Influence of sex and stress hormones on drug-seeking behavior
Stress and sex hormones exert brain-wide effects to influence behavior at the network level. We have demonstrated that corticosterone administration, at a dose that reproduces stress levels in blood, and 17-beta estradiol, at dose that reproduces proestrus levels, promote cocaine seeking via rapid non-genomic mechanisms of action. Ongoing work in the laboratory is focused on understanding the brain regions and mechanisms that underlie the effects of these hormones on drug seeking. The implications of this work extend beyond substance use disorder and have the potential to advance our understanding of how stress and biological sex influence a range of healthy and pathological behaviors.

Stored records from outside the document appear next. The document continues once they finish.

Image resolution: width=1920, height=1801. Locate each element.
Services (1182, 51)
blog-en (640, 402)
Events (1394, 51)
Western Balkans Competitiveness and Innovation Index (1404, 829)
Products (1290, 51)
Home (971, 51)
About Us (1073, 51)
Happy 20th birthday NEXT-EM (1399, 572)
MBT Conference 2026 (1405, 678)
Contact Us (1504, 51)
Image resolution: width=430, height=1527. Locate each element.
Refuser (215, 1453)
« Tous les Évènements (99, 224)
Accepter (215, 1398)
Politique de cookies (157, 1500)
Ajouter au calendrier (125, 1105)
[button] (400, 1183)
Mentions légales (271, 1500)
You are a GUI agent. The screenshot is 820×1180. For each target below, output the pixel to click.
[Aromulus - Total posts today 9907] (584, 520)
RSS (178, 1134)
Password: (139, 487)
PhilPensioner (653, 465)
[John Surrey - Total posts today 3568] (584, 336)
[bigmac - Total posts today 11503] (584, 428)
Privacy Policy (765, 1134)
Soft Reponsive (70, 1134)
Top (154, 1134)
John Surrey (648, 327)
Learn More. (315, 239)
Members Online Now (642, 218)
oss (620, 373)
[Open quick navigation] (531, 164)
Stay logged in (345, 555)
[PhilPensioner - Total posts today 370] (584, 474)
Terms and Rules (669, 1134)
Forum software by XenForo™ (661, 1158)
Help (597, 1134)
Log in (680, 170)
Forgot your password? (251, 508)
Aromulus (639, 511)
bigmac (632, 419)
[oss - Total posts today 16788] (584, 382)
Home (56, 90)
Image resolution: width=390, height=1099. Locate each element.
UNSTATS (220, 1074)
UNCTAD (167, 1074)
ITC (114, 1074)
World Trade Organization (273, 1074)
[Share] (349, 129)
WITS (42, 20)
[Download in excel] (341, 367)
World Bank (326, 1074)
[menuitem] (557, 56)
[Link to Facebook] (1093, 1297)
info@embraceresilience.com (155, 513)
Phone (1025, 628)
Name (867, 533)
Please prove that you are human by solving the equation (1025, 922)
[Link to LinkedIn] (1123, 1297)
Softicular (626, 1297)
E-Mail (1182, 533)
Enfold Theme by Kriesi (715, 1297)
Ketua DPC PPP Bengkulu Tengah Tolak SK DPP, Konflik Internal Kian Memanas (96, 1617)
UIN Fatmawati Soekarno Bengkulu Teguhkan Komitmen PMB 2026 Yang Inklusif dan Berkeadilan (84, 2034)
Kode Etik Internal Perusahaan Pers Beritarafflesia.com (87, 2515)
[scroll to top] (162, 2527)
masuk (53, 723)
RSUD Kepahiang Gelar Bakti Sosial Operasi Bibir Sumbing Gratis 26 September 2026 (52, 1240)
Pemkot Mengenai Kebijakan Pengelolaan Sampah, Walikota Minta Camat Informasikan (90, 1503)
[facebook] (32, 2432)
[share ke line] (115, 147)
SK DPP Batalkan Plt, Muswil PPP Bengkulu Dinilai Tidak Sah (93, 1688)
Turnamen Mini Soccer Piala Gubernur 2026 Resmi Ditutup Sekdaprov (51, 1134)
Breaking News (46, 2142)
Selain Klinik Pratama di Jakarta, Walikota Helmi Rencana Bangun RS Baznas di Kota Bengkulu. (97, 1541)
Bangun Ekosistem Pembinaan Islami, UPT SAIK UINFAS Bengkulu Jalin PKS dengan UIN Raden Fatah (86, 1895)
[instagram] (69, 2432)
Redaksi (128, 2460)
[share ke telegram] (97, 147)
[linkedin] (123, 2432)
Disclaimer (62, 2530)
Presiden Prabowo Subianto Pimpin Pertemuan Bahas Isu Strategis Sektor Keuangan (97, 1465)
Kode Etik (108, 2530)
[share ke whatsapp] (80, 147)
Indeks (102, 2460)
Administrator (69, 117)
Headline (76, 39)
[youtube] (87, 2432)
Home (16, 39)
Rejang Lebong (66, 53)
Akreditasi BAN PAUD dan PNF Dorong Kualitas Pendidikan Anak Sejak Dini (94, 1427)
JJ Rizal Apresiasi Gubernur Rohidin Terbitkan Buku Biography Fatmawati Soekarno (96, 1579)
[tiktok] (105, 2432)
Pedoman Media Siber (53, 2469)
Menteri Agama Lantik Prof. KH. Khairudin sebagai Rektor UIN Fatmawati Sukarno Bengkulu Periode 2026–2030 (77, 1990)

Impaired motivation in stress-related disorders
Chronic stress-induced dysfunction of the prefrontal cortex contributes to many stress-related disorders and is manifest, in part, as impaired motivation. We are currently exploring the mechanisms through which chronic stress produces functional and structural deficits in neural projections originating the prefrontal cortex that mediate motivated behavior with the goal of guiding the development of therapeutic interventions aimed at treating stress-related neuropsychiatric conditions, including depression.

The overdose crisis in Milwaukee County
We are in the midst of a drug epidemic, and overdose deaths are on the rise. Milwaukee has been hit particularly hard by this epidemic. Effective solutions require the identification of community-level factors that influence overdose risk and strong partnerships that support community-level responses. In collaboration with population health and data scientists and local partners we are working to understand the determinants of overdose risk (and other mental health-related challenges) with the objective of guiding policy and interventions that can promote community wellness.